Sociedade

Prostituição. "A pior violência é a invisível, o preconceito da sociedade"

A Universidade do Porto recebe o seminário internacional "Trabalho sexual, políticas e direitos humanos". Pye Jakobsson, antiga trabalhadora do sexo, é uma das oradoras.

Pye Jakobsson garante que a violência contra trabalhadores do sexo é uma realidade para todos. "A pior violência é a invisível, o preconceito da sociedade."

Nas vésperas do Dia Internacional Contra a Violência Sobre Trabalhadores do Sexo, que se assinala a 17 de dezembro, a Faculdade de Psicologia e Ciências da Educação da Universidade do Porto junta mais de 20 investigadores que estudam o trabalho sexual.

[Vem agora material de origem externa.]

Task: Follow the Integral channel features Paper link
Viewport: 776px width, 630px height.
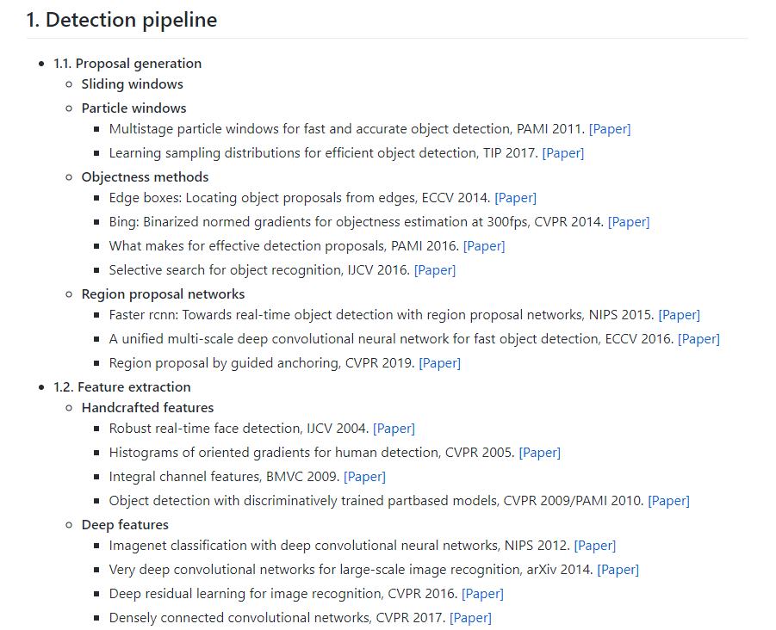Action: pyautogui.click(x=365, y=477)
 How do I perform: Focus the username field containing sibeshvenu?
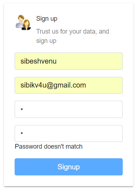[x=69, y=61]
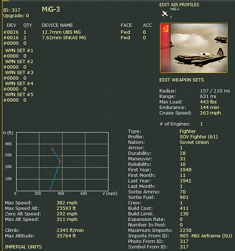Click the peak speed point on graph
This screenshot has height=251, width=235.
(x=60, y=161)
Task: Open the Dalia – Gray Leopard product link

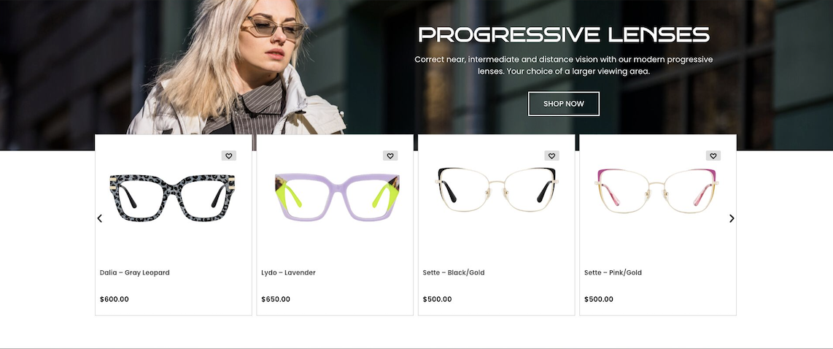Action: (x=134, y=272)
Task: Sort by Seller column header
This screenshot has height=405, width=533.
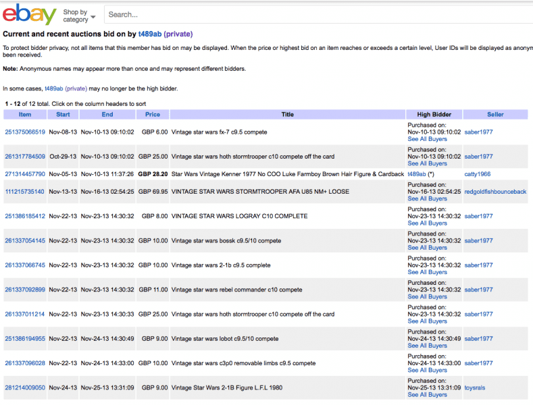Action: (x=495, y=115)
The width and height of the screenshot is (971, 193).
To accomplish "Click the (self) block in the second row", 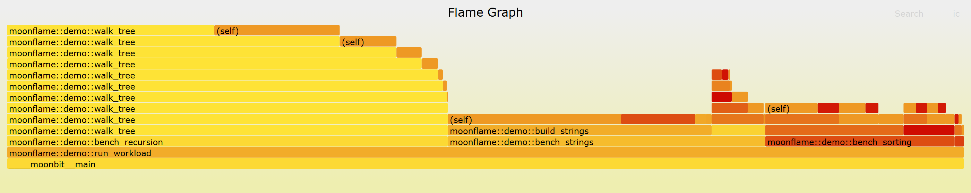I will click(x=368, y=41).
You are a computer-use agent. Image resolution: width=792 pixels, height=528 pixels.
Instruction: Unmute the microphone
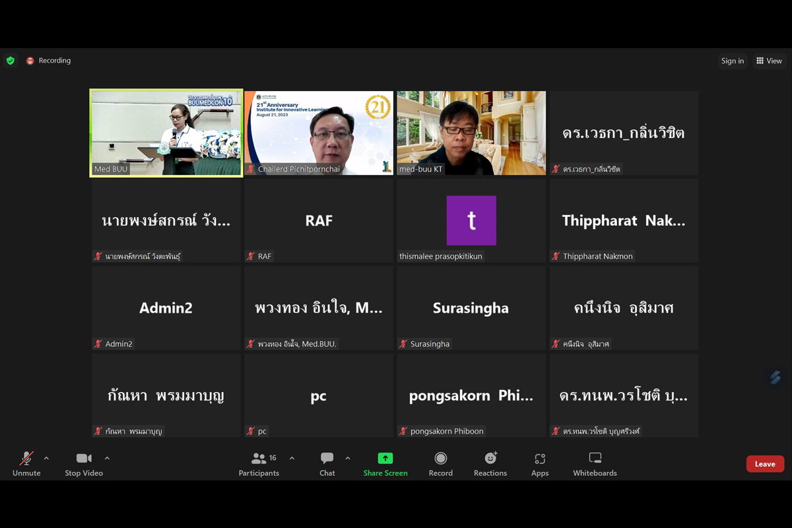[26, 464]
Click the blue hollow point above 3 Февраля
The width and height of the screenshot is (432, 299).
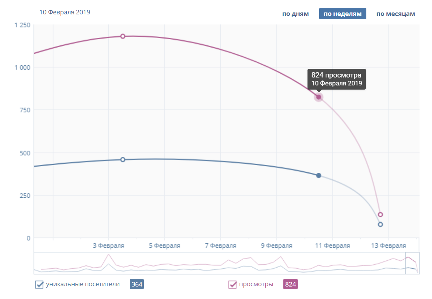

Pye Jakobsson, antiga trabalhadora do sexo, dará uma conferência onde vai partilhar a sua experiência. À TSF, revela que em Portugal foi sempre mais bem tratada do que na Suécia. "Toda a gente sabia o que fazia e havia aquela ideia de que todos têm de comer. Era muito pragmático."

Especialista em legislação sobre o trabalho sexual, Pye Jakobsson defende a descriminalização da prostituição em vez da legalização. Pye explica que a descriminalização faria com que os trabalhadores do sexo ficassem sujeitos às mesmas leis laborais que os restantes trabalhadores, o que significa mais proteção.